Summers, who used to live in the Adirondacks before moving to Maine, lived in her house for just two years before her stroke forced her to move to the Victorian Villa. She said her house was built in 2002 on the old Pinewood Campground property.
“Pinewood Camp used to be a very popular vacation spot,” Summers said. “There used to be all kinds of cottages on the property, but after the campground shut down, they burned down most of the cottages. After my husband died, I had a house built on that property.”
Summers learned she would be able to move back into her house after Tanya Smith, nursing social service director of Victorian Villa, looked into a program that works to move seniors in nursing homes back into the community.
Smith explained that every year each resident is given a review, where they're asked if they would like to return to their home.
“Evelyn has wanted to return home for a while, but unfortunately the money and resources were never there,” Smith said. “This year, however, some federal grant money came through, and I found a group that allowed Evelyn to begin the process of moving back home.”
The group, known as Homeward Bound, is a part of Maine's Money Follows the Person program, which, according to its website, is designed to help elderly and disabled adults with complex, long-term care needs move from institutional to community settings. The program is funded by the Centers for Medicaid and Medicare Services.
“In order to qualify, the person has to have been in a nursing home for at least nine months and meet certain requirements,” Smith said. “Evelyn ended up meeting all the requirements for it.”
Summers described Homeward Bound as a “wonderful program” and said that so far they've installed a bathtub in her house that she can walk into instead of climbing into, as well as ramps and pull-bars throughout the house to help her move around more easily.
“I'm also having a security system installed, since I'll be alone for most of the day,” Summers said. “There'll be a nurse with me in the morning and at night to make sure I can get in and out of bed.”
While Summers is excited to move back in, when she inherits the house again it will come with the burden of thousands of dollars in unpaid back taxes.
“A few years after I left my neighbor in charge of the house, she moved her mother into it to take care of it,” Summers said. “Her mother was pure irresponsibility. She let the bills and taxes on the house build up. Now I owe thousands of dollars, since the house is still in my name. It will probably take a couple years to pay it off.”
Smith added that she received “an incredibly large propane bill in the amount of $3,000” that Summers will be stuck with.
Between the bills and her disability, Summers said it's easy to get discouraged, but she's had plenty of people helping to prepare her for the move back home.
“The town of Hartford has been working with me,” Summers explained. “They said my situation was a 'genuine hardship case' and they would help me handle it so I wouldn't be burdened as much by bills.”
Summers said residents from Canton and Hartford have been helping to get her house ready, including Chris Dailey, a family friend and owner of Dailey's A&Z Self Storage, and Ashley O'Brien of Western Maine Propane, who donated an all new furniture set for her to use.
Dailey said he's very excited to see Summers back in her own home.
“She has a twinkle in her eye that I haven't seen in a while,” Dailey said. “She deserves this.”
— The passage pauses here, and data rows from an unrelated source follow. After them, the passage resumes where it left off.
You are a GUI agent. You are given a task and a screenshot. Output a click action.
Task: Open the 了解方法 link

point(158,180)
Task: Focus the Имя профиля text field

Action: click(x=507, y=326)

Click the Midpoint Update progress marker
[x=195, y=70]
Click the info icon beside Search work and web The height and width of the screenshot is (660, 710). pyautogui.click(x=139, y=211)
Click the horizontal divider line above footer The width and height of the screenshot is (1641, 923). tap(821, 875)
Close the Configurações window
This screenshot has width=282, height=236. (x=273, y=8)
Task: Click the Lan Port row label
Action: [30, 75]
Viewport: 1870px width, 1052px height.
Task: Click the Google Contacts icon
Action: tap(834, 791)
Summers also voiced her appreciation of Smith for helping her out over the eight years she's spent at Victorian Villa.
“She's such a wonderful woman,” Summers said of Smith. “She works with me all the time, writes letters for me, listens to what I have to say. When I first got the keys to the house again, she was so excited that you would think it was her moving back in.”
Once she is able to move back in, Summers said she will call her nephew, Joe Johnson of North Carolina, and his wife and extend an invitation to them.
“Joe's a state trooper, and he's been keeping my spirits up these past eight years,” Summers said. “As soon as I'm back in my house, he's the first person I'm calling.”
Although Summers has been approved to move back to her house, she's unsure whether or not she'll get in by Christmas Day, though Smith said “she's going to push for it.”
Regardless of what happens, Summers is ecstatic.
“Little by little, things are getting better,” Summers said. “My worries are lifting away, one by one.”